Zuhören heißt eben auch, darauf zu achten, aus welcher Richtung jemand
spricht – und dabei wahrzunehmen, dass es keinen neutralen Ort geben kann,
an dem das Erinnern einträchtig und schmerzfrei vonstatten geht.
Auch die allzu selbstsichere Wortführerschaft im Gedenken der Nachfahren der
Täter erweist sich als verschwiegener, als es scheint. Das jahrzehntelange
Leugnen und Beschweigen der Täter-Geschichte nach 1945 etwa, wie es noch
immer und im deutschen Opferdiskurs wieder fortwirkt, wird selten kritisch
reflektiert. Man quatscht einfach wortgewandt über es hinweg.
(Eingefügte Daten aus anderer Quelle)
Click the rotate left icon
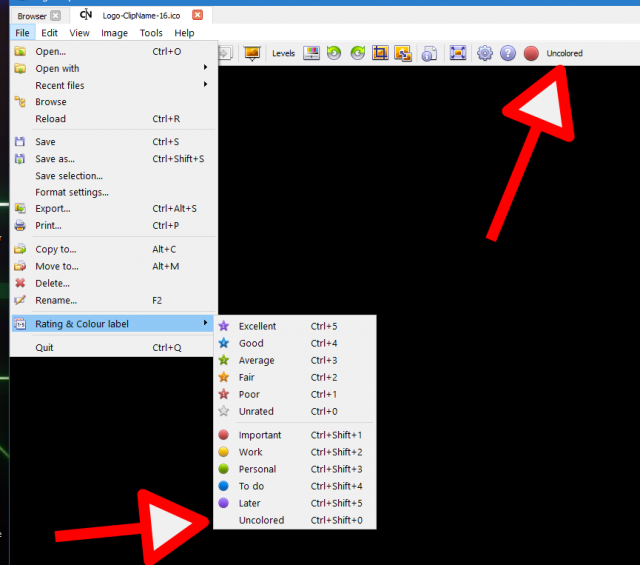 (334, 53)
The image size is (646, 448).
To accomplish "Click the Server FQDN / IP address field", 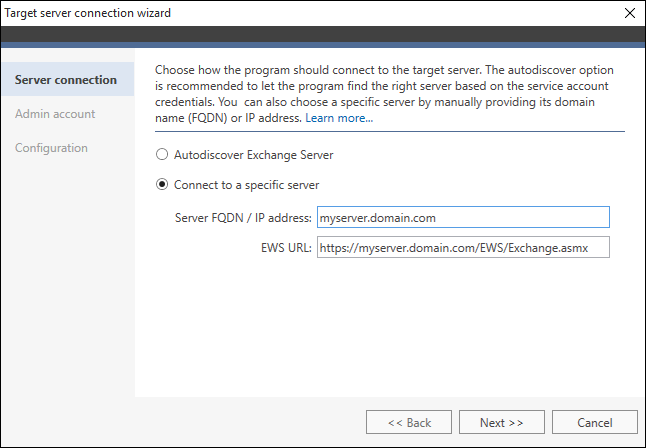I will pyautogui.click(x=463, y=217).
Wie hartnäckig
sich das Schweigen über 1968 hinweg bis heute gehalten hat, belegen dagegen
nicht zuletzt die Untersuchungen von Sabine Moller, Harald Welzer u.a., die
in ihrem Buch "Opa war kein Nazi" zeigen, wie eifrig die Generation der
heute 30jährigen ihre Großeltern von Schuld freispricht.
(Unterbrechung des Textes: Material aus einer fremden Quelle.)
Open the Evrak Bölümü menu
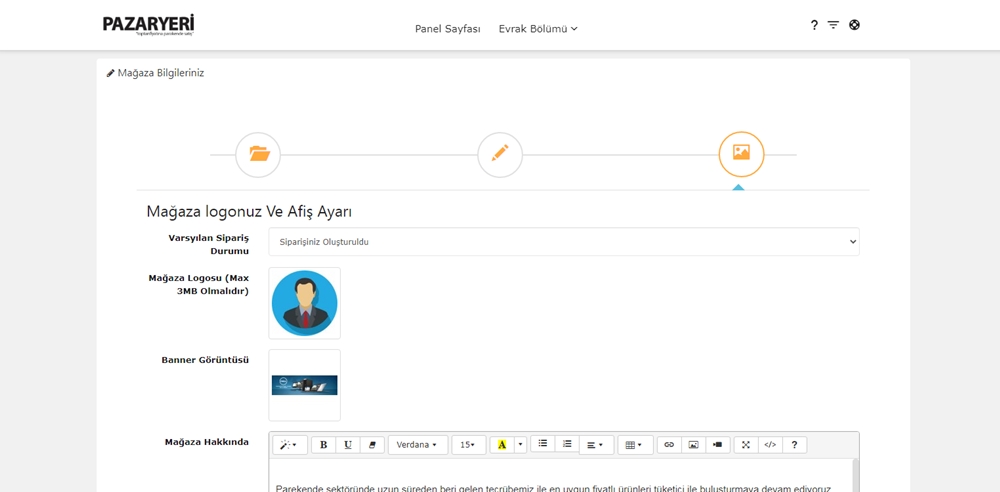Screen dimensions: 1000x492 (x=538, y=29)
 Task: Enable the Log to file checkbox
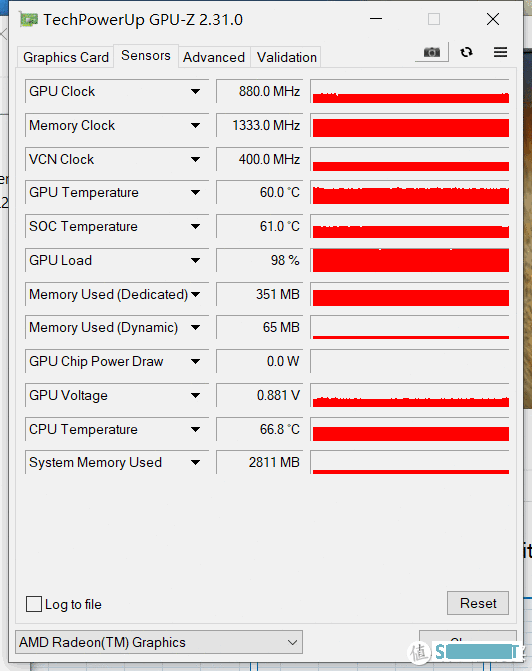[x=34, y=604]
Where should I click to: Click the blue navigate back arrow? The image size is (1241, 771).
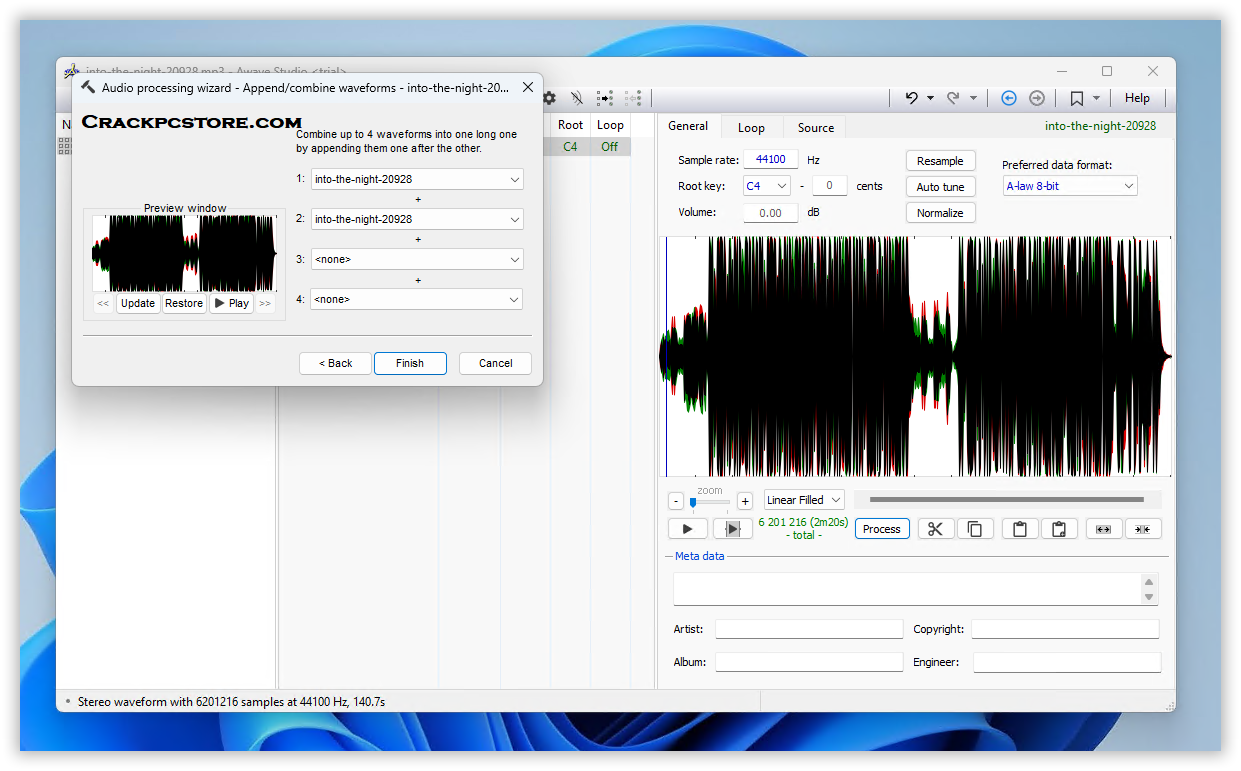coord(1008,98)
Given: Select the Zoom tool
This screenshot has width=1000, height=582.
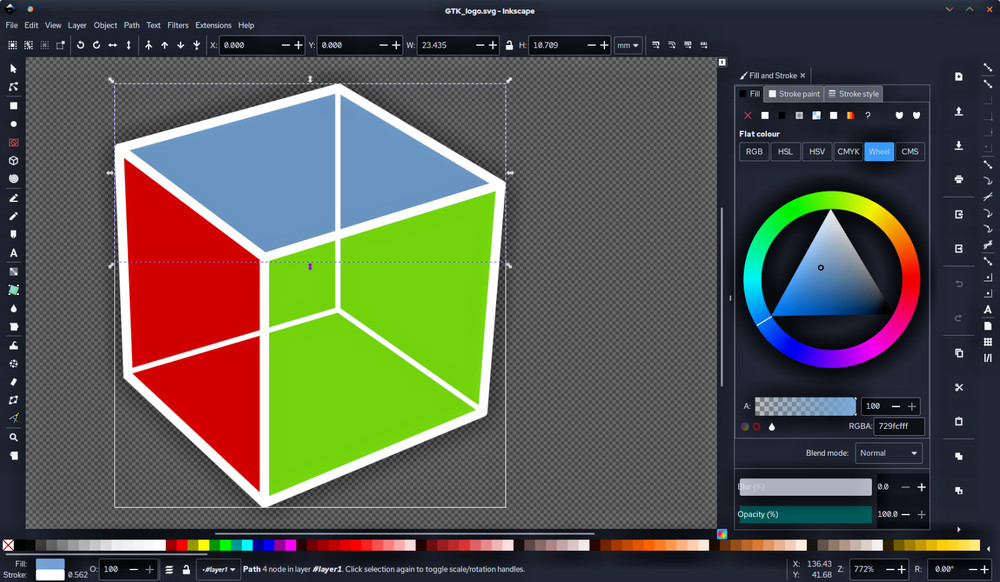Looking at the screenshot, I should (12, 437).
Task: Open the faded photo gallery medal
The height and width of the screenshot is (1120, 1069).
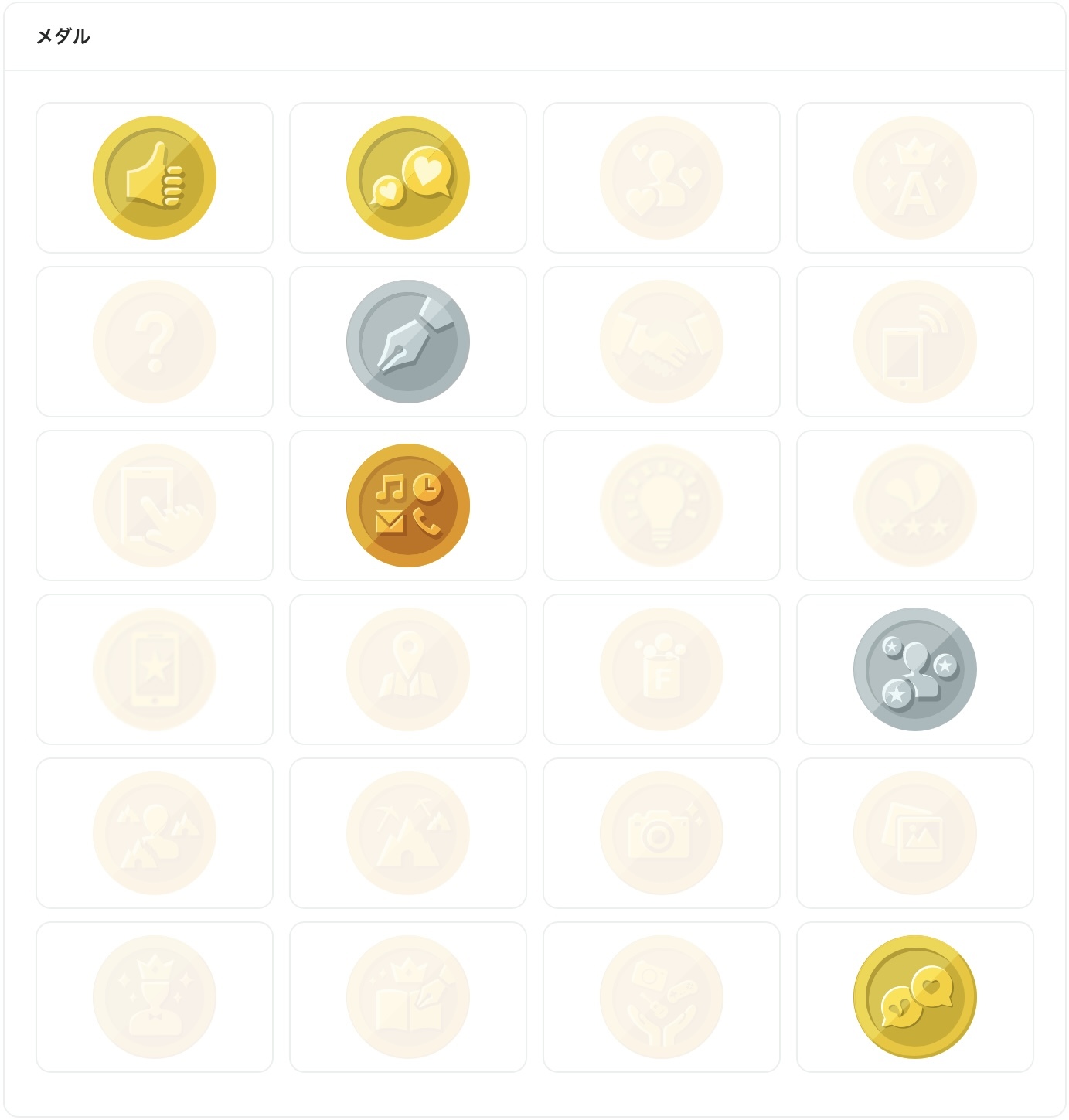Action: [x=915, y=833]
Der Topos des "Schweigen-Brechens" hat indes auch eine Kehrseite, nehmen ihn
doch die Befürworter des neuen deutschen Opfergedenkens genauso für sich in
Anspruch – auch wenn sie dabei, uneingestanden, neues Schweigen produzieren.
Dass dies eben nicht nur das Schweigen der Martin Walsers ist, sondern auch
das der Enkelgeneration, ist umso bestürzender, wenn man hört, welch große
Hoffnungen viele Überlebende in "die jungen Leute" setzen, mit denen sie das
Gespräch suchen. In den vergangenen Monaten sind solche Gespräche sicherlich
auch oft gelungen: in Schulklassen, auf Lesungen, in privaten Begegnungen.
"Die Erzählungen von Überlebenden", sagt etwa Adam König, 82 Jahre alt,
"kann dazu beitragen, die Geschichte in ihrer Komplexität zu erfahren." Er
selbst war fast sechs Jahre in Konzentrationslagern, unter anderem in
Sachsenhausen, Auschwitz und Bergen-Belsen.
Die Selbstbeweihräucherung auf den offiziellen Gedenkfeiern dagegen steht in
einem seltsamen Widerspruch zum Bemühen, noch einmal so viele Überlebende
wie möglich zu versammeln. Komplexität, Zweifel und Kritik hatten dort in
den vergangenen Monaten wenig Raum. Und vielleicht ist der Begriff
"Zeitzeugen" daher auch ausnahmsweise angemessen: Wie Zaungäste wurden die
Überlebenden in vielen Veranstaltungen Zeugen einer Form des Gedenkens, die
mit ihnen keinen Dialog mehr führt, sondern lediglich für ihre stolz
präsentierte Wohlgeratenheit beklatscht werden möchte.